Records excerpted from a collection
━━━━━━

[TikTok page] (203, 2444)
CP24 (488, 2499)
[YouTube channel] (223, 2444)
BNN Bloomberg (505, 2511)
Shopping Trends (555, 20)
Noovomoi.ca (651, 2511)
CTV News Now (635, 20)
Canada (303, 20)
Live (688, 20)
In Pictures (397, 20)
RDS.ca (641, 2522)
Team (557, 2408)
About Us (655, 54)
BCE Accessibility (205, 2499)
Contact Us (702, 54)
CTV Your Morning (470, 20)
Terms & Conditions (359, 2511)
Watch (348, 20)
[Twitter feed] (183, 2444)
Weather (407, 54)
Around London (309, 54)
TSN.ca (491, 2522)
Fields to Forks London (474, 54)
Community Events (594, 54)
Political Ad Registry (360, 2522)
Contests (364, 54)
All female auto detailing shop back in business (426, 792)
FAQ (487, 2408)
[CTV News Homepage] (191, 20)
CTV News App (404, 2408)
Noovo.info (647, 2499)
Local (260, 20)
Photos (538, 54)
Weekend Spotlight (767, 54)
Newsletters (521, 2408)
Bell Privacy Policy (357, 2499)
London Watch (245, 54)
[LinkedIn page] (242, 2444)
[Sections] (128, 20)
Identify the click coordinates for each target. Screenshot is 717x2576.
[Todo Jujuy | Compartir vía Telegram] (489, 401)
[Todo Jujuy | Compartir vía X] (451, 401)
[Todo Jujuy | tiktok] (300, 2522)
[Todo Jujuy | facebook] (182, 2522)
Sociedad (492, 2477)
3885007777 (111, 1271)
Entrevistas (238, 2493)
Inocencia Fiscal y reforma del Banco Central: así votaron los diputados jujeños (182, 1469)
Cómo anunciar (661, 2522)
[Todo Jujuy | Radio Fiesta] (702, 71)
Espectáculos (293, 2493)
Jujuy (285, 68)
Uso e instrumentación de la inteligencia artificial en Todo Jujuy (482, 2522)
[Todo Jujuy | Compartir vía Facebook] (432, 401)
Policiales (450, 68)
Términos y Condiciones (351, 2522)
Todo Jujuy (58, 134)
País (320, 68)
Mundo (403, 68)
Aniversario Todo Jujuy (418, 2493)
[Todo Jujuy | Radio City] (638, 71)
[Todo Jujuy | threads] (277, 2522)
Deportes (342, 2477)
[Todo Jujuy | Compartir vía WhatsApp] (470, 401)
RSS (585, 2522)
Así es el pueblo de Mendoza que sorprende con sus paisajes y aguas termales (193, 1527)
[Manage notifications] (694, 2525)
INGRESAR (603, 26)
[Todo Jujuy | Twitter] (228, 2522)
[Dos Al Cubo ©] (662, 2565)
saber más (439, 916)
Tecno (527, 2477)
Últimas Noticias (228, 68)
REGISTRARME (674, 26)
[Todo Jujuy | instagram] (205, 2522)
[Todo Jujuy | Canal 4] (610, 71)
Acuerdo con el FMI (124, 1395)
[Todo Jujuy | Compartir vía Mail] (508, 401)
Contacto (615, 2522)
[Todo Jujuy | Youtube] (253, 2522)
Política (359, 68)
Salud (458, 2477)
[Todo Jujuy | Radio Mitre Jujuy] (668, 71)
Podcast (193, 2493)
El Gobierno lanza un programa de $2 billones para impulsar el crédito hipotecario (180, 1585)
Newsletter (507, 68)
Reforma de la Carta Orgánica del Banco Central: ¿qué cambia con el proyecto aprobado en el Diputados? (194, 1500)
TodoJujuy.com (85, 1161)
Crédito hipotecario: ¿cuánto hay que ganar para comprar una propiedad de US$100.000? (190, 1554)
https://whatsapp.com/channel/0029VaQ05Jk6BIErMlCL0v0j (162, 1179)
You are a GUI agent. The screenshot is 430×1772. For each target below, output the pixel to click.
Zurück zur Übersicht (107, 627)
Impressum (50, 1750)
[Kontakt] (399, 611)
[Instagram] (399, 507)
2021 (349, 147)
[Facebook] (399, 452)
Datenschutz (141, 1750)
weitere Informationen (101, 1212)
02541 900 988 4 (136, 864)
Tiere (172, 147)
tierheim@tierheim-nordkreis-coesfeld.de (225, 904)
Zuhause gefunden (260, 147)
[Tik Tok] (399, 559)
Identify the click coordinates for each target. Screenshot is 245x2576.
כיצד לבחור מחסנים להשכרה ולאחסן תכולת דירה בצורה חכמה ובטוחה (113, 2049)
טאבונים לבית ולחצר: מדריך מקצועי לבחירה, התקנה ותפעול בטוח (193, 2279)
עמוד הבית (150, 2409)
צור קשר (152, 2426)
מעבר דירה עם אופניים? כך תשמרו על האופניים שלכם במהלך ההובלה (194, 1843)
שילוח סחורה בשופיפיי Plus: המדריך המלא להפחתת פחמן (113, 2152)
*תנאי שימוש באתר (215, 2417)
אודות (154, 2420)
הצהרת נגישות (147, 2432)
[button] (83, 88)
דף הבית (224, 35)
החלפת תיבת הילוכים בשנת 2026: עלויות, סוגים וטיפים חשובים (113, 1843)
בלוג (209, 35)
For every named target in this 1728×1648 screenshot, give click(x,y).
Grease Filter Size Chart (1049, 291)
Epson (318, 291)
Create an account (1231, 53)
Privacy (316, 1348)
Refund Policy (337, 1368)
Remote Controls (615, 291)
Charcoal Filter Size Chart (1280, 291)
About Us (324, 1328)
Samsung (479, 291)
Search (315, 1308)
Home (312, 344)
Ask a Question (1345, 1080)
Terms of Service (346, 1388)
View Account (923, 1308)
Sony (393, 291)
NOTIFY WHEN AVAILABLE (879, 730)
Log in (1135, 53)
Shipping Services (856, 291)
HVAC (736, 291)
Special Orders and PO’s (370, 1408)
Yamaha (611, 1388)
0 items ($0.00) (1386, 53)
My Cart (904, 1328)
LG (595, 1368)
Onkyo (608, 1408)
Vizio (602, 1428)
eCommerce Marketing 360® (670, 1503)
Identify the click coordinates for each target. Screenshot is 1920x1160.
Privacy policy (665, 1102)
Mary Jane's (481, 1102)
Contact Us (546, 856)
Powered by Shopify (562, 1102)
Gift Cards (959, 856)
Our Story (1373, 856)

━━━━━━

Task to complete:
Pull every line that holds the string "hipotecario" out of the records.

The answer:
El Gobierno lanza un programa de $2 billones para impulsar el crédito hipotecario (180, 1585)
Crédito hipotecario: ¿cuánto hay que ganar para comprar una propiedad de US$100.000? (190, 1554)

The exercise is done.